Istruzioni:
**a)** Trasforma in un elenco puntato il paragrafo dell'articolo sul pancreas nel midollo osseo che inizia con «La procedura è stata finora impiegata». Mantieni i fatti principali.
**b)** Prosegui l'articolo sul pancreas nel midollo osseo dopo l'ultima frase riportata.

HEALTH DESK 5 Giugno 2013

Un nuovo pancreas nel midollo osseo

Ricercatori del San Raffaele, per la prima volta al mondo, hanno impiantato cellule pancreatiche nel midollo delle ossa del bacino. E la tecnica funziona

Lo studio è stato condotto su quattro pazienti ed è stato pubblicato sulla rivista Diabetes.
Il punto di partenza è il trapianto di isole pancreatiche, la componente del pancreas responsabile della produzione di sostanze essenziali per la regolazione del metabolismo degli zuccheri, come l’insulina e il glucagone.
La procedura è stata finora impiegata nelle persone affette da diabete mellito di tipo 1 (quello giovanile), che non risponde alla normale terapia, e da diabete di tipo 3c. Quest’ultimo tipo di diabete colpisce i pazienti a cui viene asportato chirurgicamente il pancreas perché perdono le funzioni espletate dall’organo. Il diabete di tipo 3c è difficile da controllare anche con le più avanzate terapie insuliniche. Infatti, se nel diabete “classico” (tipo 1 o tipo 2) il danno è sostanzialmente limitato alla cellula che produce l’insulina (denominata cellula beta), nel diabete 3c vengono meno sia le cellule beta, sia tutte le altre cellule endocrine che risiedono nel pancreas (all’interno delle isole del Langerhans) e che producono altri ormoni altrettanto importanti per la regolazione dei livelli di zucchero nel sangue.
L’esperimento - Modificando la procedura che normalmente viene utilizzata per il trapianto di isole pancreatiche nel paziente diabetico di tipo 1, i ricercatori del San Raffaele hanno recuperato dal pancreas prelevato chirurgicamente le cellule responsabili della produzione di questi ormoni “ricostruendolo” nel midollo delle ossa dello stesso paziente, a livello del bacino.
Il tessuto endocrino, impiantato nel midollo di quattro pazienti, ha attecchito e funzionato – con un periodo di osservazione di quasi 3 anni – dimostrando per la prima volta al mondo che questa procedura è eseguibile, sicura ed efficace.

Materiale presentato:
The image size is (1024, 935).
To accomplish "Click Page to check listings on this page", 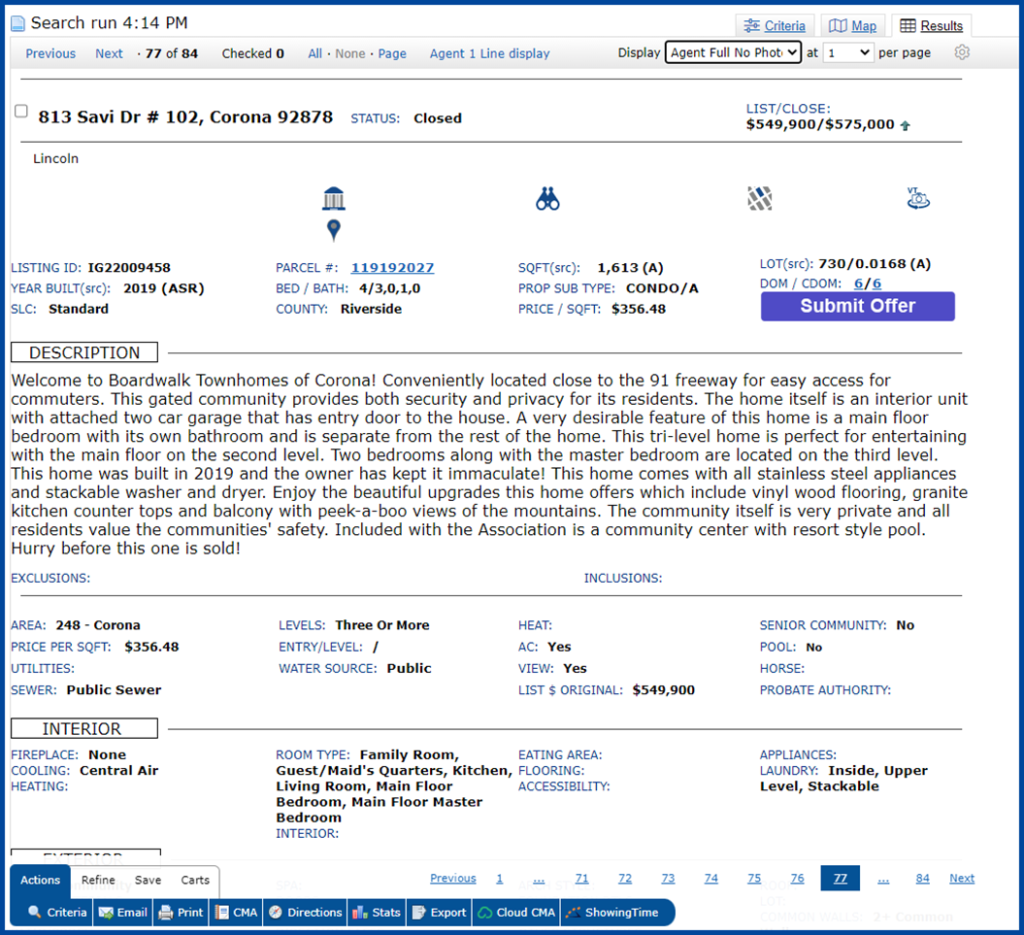I will coord(393,53).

Risposte:
**a)**
- Finora il trapianto di isole pancreatiche è stato usato per il diabete mellito di tipo 1 (giovanile) che non risponde alla normale terapia e per il diabete di tipo 3c.
- Il diabete di tipo 3c colpisce i pazienti a cui è stato asportato chirurgicamente il pancreas, perché perdono le funzioni dell'organo.
- È difficile da controllare anche con le terapie insuliniche più avanzate.
- Nel diabete "classico" (tipo 1 o tipo 2) il danno riguarda sostanzialmente le cellule beta, che producono l'insulina.
- Nel tipo 3c vengono meno sia le cellule beta sia le altre cellule endocrine delle isole del Langerhans. Queste producono altri ormoni importanti per regolare gli zuccheri nel sangue.

**b)**
«L’approccio utilizzato in questi pazienti è innovativo e dimostra per la prima volta che è possibile per un tessuto non ematopoietico, e nella fattispecie endocrino, sopravvivere e funzionare in un ambiente molto particolare come quello del midollo osseo, dove normalmente vivono le cellule staminali del nostro corpo dedicate principalmente alla creazione del sangue. È un risultato straordinario e potrebbe aprire in generale scenari inaspettati nel campo della medicina rigenerativa», ha commentato Lorenzo Piemonti, responsabile del programma di trapianto di isole e dell’Unità della Biologia delle Beta Cellule al Diabetes Research Institute (DRI) dell’IRCCS Ospedale San Raffaele di Milano.
«Normalmente, nella pratica clinica, fino ad oggi il midollo osseo è stato utilizzato per accogliere trapianti di cellule staminali ematopoietiche in pazienti con malattie come la leucemia. È straordinario vedere come in realtà questo ambiente sia in grado di accogliere anche altri tipi di tessuti», ha aggiunto Fabio Ciceri, responsabile Unità Ematologia e Programma Trapianto Cellule Staminali.
«La nostra speranza è che il microambiente del midollo osseo possa essere utilizzato anche nei pazienti con diabete di tipo 1 sottoposti a trapianto allogenico da donatore d’organo», ha concluso Piemonti. «Grazie a questa prima esperienza, abbiamo potuto iniziare uno studio clinico anche in questi pazienti e, presumibilmente, avremo i primi risultati a partire dal prossimo anno. In questo caso la situazione è più complessa poiché si deve tenere conto della reazione del sistema immunitario».